I “dated” Karin mostly virtually at first. She had contacted me unknowingly on a lesbian dating site. When she clicked on my profile, she never realized I would know that she had. After a couple of days with no message, I wrote her and asked what she found interesting about me. She was surprised to hear from me and at first decided not to answer. But she later thought that would be rude, so she sent me a brief message.

She shared that I had written the profile she would have written – and I believed her. She said she liked my pictures, my smile. I was glad I had posted photographs. She was intrigued by what I shared I have done in life and the things that I still wanted to do. So one message lead to another, then another, then after a couple of weeks we talked on the phone. I guess we didn’t move fast, but it seemed fast at the time.

Karin invited me to a PFLAG dance as her date.
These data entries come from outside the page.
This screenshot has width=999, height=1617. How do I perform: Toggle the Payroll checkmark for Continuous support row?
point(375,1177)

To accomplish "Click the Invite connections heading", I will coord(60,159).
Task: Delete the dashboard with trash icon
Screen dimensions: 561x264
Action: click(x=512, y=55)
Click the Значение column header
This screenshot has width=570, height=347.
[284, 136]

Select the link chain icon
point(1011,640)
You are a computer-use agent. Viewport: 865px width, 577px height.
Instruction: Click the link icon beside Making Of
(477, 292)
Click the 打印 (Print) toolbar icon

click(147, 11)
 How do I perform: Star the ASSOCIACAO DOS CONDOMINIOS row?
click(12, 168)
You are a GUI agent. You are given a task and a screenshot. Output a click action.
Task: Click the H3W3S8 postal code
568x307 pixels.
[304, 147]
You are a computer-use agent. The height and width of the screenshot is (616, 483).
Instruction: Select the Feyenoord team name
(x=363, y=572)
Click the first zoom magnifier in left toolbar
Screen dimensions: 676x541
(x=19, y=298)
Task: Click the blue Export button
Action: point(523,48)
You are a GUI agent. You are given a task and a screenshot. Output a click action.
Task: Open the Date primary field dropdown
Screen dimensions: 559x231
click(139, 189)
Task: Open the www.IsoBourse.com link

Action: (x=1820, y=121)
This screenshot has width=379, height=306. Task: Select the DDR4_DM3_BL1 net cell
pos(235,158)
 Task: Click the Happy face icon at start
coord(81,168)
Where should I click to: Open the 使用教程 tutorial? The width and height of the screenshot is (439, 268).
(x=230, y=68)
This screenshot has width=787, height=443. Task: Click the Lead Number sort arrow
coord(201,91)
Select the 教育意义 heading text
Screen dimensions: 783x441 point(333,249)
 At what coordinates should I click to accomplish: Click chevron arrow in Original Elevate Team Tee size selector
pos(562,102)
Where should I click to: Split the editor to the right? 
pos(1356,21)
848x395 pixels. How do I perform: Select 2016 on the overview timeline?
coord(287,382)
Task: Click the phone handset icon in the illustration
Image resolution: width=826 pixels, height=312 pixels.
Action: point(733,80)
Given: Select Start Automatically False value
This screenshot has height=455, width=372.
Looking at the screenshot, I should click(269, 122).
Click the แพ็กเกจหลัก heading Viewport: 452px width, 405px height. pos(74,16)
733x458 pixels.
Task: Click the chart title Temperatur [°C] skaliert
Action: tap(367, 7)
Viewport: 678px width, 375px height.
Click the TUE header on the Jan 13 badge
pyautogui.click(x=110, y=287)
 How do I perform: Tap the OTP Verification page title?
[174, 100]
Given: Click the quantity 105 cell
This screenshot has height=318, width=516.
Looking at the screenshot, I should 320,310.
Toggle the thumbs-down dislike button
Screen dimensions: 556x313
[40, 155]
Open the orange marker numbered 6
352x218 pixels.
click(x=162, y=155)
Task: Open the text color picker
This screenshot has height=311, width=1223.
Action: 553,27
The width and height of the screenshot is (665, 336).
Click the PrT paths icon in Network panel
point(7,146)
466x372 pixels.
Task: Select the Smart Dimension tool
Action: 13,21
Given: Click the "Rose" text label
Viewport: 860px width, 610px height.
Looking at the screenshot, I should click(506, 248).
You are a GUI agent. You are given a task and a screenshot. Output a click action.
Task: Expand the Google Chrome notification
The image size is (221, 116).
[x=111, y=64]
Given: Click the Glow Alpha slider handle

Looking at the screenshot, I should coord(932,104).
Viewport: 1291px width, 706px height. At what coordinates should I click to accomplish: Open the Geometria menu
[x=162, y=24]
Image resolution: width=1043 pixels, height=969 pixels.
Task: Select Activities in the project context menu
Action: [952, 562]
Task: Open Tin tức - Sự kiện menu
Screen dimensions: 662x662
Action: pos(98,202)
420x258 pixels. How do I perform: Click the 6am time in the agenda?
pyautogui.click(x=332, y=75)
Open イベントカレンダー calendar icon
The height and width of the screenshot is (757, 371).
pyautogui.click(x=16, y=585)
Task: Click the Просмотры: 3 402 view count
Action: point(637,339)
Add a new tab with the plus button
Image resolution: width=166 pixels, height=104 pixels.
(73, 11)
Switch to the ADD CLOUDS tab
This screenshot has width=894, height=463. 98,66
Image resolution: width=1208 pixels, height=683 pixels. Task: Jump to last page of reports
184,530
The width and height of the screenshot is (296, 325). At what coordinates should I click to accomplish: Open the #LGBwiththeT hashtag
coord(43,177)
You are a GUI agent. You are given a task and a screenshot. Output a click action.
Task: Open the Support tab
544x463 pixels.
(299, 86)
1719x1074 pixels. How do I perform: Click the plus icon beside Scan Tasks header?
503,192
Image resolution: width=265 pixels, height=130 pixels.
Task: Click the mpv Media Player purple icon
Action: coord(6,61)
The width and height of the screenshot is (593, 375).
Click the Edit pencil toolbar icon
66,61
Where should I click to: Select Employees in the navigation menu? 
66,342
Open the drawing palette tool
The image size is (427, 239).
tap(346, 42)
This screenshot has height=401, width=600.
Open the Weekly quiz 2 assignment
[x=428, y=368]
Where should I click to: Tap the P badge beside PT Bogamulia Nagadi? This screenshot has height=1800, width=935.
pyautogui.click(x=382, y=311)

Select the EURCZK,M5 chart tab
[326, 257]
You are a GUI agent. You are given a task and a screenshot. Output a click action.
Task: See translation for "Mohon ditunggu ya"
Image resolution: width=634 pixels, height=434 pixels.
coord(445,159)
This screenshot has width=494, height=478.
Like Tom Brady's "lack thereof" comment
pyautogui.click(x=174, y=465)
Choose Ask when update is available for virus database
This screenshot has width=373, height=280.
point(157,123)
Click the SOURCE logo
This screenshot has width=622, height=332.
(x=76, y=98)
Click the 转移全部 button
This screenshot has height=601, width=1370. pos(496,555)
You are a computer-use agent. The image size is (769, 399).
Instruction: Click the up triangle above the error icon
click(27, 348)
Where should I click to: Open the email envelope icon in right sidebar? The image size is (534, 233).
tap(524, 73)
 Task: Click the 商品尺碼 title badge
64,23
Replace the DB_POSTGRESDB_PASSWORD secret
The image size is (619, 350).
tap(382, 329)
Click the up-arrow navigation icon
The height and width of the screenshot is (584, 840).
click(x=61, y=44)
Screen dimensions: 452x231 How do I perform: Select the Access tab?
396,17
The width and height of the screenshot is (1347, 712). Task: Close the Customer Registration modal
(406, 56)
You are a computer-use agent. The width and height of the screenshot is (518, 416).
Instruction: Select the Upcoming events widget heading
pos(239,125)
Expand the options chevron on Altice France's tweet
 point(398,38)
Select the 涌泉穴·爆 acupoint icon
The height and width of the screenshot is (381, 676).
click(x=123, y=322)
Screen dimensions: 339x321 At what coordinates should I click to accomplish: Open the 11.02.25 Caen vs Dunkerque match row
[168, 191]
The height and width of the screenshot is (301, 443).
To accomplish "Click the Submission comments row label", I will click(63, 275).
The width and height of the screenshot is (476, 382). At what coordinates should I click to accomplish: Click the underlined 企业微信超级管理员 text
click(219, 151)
She was visiting in Oregon and I live in California. I told her I didn’t dance. She said that was ok, she didn’t either. Her friends were concerned about her and made plans to protect her if I was a nut case. At home, my friends thought I was nuts for agreeing to fly to another state and go to a dance with someone I had met online. I probably would have told a friend the same thing, but something kept drawing me to Karin and vice versa.

So I went to the dance and we had a wonderful three-day weekend visit. We shuffled around the dance floor a bit, had fun visiting and went on the swings in the nearby park. I went home and the emails and phone calls continued. The message was clear – we missed each other. So Karin came to visit in California. She was glad to see me, but she didn’t feel comfortable in my house. She didn’t like the colors or the furniture. She met my friends and was okay, but on edge. It was a big deal and we had to be careful.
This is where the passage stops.